■ **REQUIREMENT**
Could you copy each of these items line for line, keeping every character as it appears?
- - - - -
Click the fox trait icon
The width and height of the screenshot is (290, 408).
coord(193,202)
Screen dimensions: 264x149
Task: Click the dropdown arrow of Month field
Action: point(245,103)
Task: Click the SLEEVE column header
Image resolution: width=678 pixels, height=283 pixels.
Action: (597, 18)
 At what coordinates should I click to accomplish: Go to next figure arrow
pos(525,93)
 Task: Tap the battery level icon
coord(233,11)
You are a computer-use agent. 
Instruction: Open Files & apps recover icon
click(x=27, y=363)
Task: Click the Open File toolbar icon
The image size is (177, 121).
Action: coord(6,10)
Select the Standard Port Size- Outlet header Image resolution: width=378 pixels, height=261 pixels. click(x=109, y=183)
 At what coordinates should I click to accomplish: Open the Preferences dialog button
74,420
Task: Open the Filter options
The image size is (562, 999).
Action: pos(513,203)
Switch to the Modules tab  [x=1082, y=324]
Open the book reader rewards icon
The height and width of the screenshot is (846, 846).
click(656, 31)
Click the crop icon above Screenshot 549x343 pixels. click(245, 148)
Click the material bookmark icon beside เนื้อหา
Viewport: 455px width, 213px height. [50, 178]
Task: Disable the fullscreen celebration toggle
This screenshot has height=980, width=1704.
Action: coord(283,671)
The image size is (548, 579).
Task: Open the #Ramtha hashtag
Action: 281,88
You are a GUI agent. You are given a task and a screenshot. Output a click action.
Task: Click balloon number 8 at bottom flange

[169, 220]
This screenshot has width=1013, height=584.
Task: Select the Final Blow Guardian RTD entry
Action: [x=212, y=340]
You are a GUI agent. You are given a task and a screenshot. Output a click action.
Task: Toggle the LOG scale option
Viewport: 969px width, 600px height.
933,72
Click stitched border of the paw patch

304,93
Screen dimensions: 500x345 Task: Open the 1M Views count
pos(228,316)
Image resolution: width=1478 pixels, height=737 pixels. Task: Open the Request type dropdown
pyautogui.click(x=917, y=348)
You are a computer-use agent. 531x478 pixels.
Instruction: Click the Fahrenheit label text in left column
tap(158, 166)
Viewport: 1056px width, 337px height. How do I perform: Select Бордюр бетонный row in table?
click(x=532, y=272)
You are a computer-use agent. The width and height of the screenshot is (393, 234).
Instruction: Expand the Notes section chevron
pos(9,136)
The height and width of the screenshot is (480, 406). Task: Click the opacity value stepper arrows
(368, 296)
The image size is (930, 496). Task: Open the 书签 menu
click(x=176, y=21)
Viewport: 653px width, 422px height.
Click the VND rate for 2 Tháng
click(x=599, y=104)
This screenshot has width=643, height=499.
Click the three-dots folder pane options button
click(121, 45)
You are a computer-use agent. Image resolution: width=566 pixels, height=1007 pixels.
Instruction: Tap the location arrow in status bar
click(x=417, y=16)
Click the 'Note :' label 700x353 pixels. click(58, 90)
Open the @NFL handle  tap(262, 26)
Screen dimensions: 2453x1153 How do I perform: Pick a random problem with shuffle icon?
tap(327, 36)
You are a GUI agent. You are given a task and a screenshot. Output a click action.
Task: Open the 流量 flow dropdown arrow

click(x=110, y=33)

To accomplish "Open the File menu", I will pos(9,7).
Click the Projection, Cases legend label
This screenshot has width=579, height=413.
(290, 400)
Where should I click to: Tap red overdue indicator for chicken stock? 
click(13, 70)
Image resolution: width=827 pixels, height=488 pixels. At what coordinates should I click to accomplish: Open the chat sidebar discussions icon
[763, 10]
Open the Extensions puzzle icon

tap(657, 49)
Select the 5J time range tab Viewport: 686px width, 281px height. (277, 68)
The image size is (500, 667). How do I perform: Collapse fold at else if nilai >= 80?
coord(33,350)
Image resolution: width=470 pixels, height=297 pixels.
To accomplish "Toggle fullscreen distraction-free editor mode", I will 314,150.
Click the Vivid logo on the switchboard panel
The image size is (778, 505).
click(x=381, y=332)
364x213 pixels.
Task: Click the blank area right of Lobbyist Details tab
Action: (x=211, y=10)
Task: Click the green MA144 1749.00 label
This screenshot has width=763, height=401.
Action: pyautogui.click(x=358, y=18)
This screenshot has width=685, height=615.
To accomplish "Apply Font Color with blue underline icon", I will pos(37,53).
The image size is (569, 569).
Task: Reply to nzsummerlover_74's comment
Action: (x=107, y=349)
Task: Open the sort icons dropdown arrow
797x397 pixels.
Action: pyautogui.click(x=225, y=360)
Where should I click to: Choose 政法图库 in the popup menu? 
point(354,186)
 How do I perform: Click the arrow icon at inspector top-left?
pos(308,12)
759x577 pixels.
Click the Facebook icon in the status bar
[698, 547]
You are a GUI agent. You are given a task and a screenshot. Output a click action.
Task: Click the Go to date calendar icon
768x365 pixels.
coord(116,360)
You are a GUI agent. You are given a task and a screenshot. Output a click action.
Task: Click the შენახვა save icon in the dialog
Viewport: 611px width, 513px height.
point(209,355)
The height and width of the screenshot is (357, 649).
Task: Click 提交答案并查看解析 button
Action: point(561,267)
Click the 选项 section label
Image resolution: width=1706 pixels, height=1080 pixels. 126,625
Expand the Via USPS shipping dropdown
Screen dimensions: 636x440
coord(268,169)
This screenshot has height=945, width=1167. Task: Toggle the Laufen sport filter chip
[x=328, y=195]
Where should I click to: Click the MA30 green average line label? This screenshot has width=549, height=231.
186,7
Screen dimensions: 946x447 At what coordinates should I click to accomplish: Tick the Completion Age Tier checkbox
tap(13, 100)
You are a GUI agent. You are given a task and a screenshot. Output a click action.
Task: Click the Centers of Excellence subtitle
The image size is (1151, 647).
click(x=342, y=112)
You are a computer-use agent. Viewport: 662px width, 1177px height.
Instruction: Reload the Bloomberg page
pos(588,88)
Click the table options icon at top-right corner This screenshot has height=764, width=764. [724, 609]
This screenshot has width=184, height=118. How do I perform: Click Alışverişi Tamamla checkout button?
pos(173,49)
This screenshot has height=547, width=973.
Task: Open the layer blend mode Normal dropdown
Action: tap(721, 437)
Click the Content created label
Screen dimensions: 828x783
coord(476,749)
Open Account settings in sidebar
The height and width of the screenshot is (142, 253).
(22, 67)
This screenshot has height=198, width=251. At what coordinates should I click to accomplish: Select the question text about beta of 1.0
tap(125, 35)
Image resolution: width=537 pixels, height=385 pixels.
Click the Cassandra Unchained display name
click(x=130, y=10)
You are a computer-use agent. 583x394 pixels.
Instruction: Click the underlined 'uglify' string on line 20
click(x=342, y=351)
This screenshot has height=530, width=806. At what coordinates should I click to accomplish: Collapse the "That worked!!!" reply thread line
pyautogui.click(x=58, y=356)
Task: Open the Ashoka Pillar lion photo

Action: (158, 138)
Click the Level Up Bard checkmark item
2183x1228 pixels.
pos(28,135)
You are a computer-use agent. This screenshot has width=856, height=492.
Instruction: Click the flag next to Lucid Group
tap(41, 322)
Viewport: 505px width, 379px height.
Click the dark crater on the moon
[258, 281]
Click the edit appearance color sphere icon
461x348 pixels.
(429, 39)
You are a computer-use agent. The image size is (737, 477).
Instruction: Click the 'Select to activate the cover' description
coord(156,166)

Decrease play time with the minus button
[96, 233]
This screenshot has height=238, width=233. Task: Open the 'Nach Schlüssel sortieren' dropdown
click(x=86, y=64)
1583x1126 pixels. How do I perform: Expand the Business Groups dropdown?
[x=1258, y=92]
- - - - -
■ **WRITTEN RESPONSE**
Click the fox trait icon
The width and height of the screenshot is (290, 408).
coord(193,202)
Screen dimensions: 264x149
Task: Click the dropdown arrow of Month field
Action: point(245,103)
Task: Click the SLEEVE column header
Image resolution: width=678 pixels, height=283 pixels.
Action: (597, 18)
 At what coordinates should I click to accomplish: Go to next figure arrow
pos(525,93)
 Task: Tap the battery level icon
coord(233,11)
You are a computer-use agent. 
Instruction: Open Files & apps recover icon
click(x=27, y=363)
Task: Click the Open File toolbar icon
The image size is (177, 121).
Action: coord(6,10)
Select the Standard Port Size- Outlet header Image resolution: width=378 pixels, height=261 pixels. click(x=109, y=183)
 At what coordinates should I click to accomplish: Open the Preferences dialog button
74,420
Task: Open the Filter options
The image size is (562, 999).
Action: pos(513,203)
Switch to the Modules tab  [x=1082, y=324]
Open the book reader rewards icon
The height and width of the screenshot is (846, 846).
click(656, 31)
Click the crop icon above Screenshot 549x343 pixels. click(245, 148)
Click the material bookmark icon beside เนื้อหา
Viewport: 455px width, 213px height. [50, 178]
Task: Disable the fullscreen celebration toggle
This screenshot has height=980, width=1704.
Action: coord(283,671)
The image size is (548, 579).
Task: Open the #Ramtha hashtag
Action: 281,88
You are a GUI agent. You are given a task and a screenshot. Output a click action.
Task: Click balloon number 8 at bottom flange

[169, 220]
This screenshot has width=1013, height=584.
Task: Select the Final Blow Guardian RTD entry
Action: [x=212, y=340]
You are a GUI agent. You are given a task and a screenshot. Output a click action.
Task: Toggle the LOG scale option
Viewport: 969px width, 600px height.
933,72
Click stitched border of the paw patch

304,93
Screen dimensions: 500x345 Task: Open the 1M Views count
pos(228,316)
Image resolution: width=1478 pixels, height=737 pixels. Task: Open the Request type dropdown
pyautogui.click(x=917, y=348)
You are a computer-use agent. 531x478 pixels.
Instruction: Click the Fahrenheit label text in left column
tap(158, 166)
Viewport: 1056px width, 337px height. How do I perform: Select Бордюр бетонный row in table?
click(x=532, y=272)
You are a computer-use agent. The width and height of the screenshot is (393, 234).
Instruction: Expand the Notes section chevron
pos(9,136)
The height and width of the screenshot is (480, 406). Task: Click the opacity value stepper arrows
(368, 296)
The image size is (930, 496). Task: Open the 书签 menu
click(x=176, y=21)
Viewport: 653px width, 422px height.
Click the VND rate for 2 Tháng
click(x=599, y=104)
This screenshot has width=643, height=499.
Click the three-dots folder pane options button
click(121, 45)
You are a computer-use agent. Image resolution: width=566 pixels, height=1007 pixels.
Instruction: Tap the location arrow in status bar
click(x=417, y=16)
Click the 'Note :' label 700x353 pixels. click(58, 90)
Open the @NFL handle  tap(262, 26)
Screen dimensions: 2453x1153 How do I perform: Pick a random problem with shuffle icon?
tap(327, 36)
You are a GUI agent. You are given a task and a screenshot. Output a click action.
Task: Open the 流量 flow dropdown arrow

click(x=110, y=33)

To accomplish "Open the File menu", I will pos(9,7).
Click the Projection, Cases legend label
This screenshot has width=579, height=413.
(290, 400)
Where should I click to: Tap red overdue indicator for chicken stock? 
click(13, 70)
Image resolution: width=827 pixels, height=488 pixels. At what coordinates should I click to accomplish: Open the chat sidebar discussions icon
[763, 10]
Open the Extensions puzzle icon

tap(657, 49)
Select the 5J time range tab Viewport: 686px width, 281px height. (277, 68)
The image size is (500, 667). How do I perform: Collapse fold at else if nilai >= 80?
coord(33,350)
Image resolution: width=470 pixels, height=297 pixels.
To accomplish "Toggle fullscreen distraction-free editor mode", I will 314,150.
Click the Vivid logo on the switchboard panel
The image size is (778, 505).
click(x=381, y=332)
364x213 pixels.
Task: Click the blank area right of Lobbyist Details tab
Action: (x=211, y=10)
Task: Click the green MA144 1749.00 label
This screenshot has width=763, height=401.
Action: pyautogui.click(x=358, y=18)
This screenshot has width=685, height=615.
To accomplish "Apply Font Color with blue underline icon", I will pos(37,53).
The image size is (569, 569).
Task: Reply to nzsummerlover_74's comment
Action: (x=107, y=349)
Task: Open the sort icons dropdown arrow
797x397 pixels.
Action: pyautogui.click(x=225, y=360)
Where should I click to: Choose 政法图库 in the popup menu? 
point(354,186)
 How do I perform: Click the arrow icon at inspector top-left?
pos(308,12)
759x577 pixels.
Click the Facebook icon in the status bar
[698, 547]
You are a GUI agent. You are given a task and a screenshot. Output a click action.
Task: Click the Go to date calendar icon
768x365 pixels.
coord(116,360)
You are a GUI agent. You are given a task and a screenshot. Output a click action.
Task: Click the შენახვა save icon in the dialog
Viewport: 611px width, 513px height.
point(209,355)
The height and width of the screenshot is (357, 649).
Task: Click 提交答案并查看解析 button
Action: point(561,267)
Click the 选项 section label
Image resolution: width=1706 pixels, height=1080 pixels. 126,625
Expand the Via USPS shipping dropdown
Screen dimensions: 636x440
coord(268,169)
This screenshot has height=945, width=1167. Task: Toggle the Laufen sport filter chip
[x=328, y=195]
Where should I click to: Click the MA30 green average line label? This screenshot has width=549, height=231.
186,7
Screen dimensions: 946x447 At what coordinates should I click to accomplish: Tick the Completion Age Tier checkbox
tap(13, 100)
You are a GUI agent. You are given a task and a screenshot. Output a click action.
Task: Click the Centers of Excellence subtitle
The image size is (1151, 647).
click(x=342, y=112)
You are a computer-use agent. Viewport: 662px width, 1177px height.
Instruction: Reload the Bloomberg page
pos(588,88)
Click the table options icon at top-right corner This screenshot has height=764, width=764. [724, 609]
This screenshot has width=184, height=118. How do I perform: Click Alışverişi Tamamla checkout button?
pos(173,49)
This screenshot has height=547, width=973.
Task: Open the layer blend mode Normal dropdown
Action: tap(721, 437)
Click the Content created label
Screen dimensions: 828x783
coord(476,749)
Open Account settings in sidebar
The height and width of the screenshot is (142, 253).
(22, 67)
This screenshot has height=198, width=251. At what coordinates should I click to accomplish: Select the question text about beta of 1.0
tap(125, 35)
Image resolution: width=537 pixels, height=385 pixels.
Click the Cassandra Unchained display name
click(x=130, y=10)
You are a computer-use agent. 583x394 pixels.
Instruction: Click the underlined 'uglify' string on line 20
click(x=342, y=351)
This screenshot has height=530, width=806. At what coordinates should I click to accomplish: Collapse the "That worked!!!" reply thread line
pyautogui.click(x=58, y=356)
Task: Open the Ashoka Pillar lion photo

Action: (158, 138)
Click the Level Up Bard checkmark item
2183x1228 pixels.
pos(28,135)
You are a computer-use agent. This screenshot has width=856, height=492.
Instruction: Click the flag next to Lucid Group
tap(41, 322)
Viewport: 505px width, 379px height.
Click the dark crater on the moon
[258, 281]
Click the edit appearance color sphere icon
461x348 pixels.
(429, 39)
You are a computer-use agent. The image size is (737, 477).
Instruction: Click the 'Select to activate the cover' description
coord(156,166)

Decrease play time with the minus button
[96, 233]
This screenshot has height=238, width=233. Task: Open the 'Nach Schlüssel sortieren' dropdown
click(x=86, y=64)
1583x1126 pixels. How do I perform: Expand the Business Groups dropdown?
[x=1258, y=92]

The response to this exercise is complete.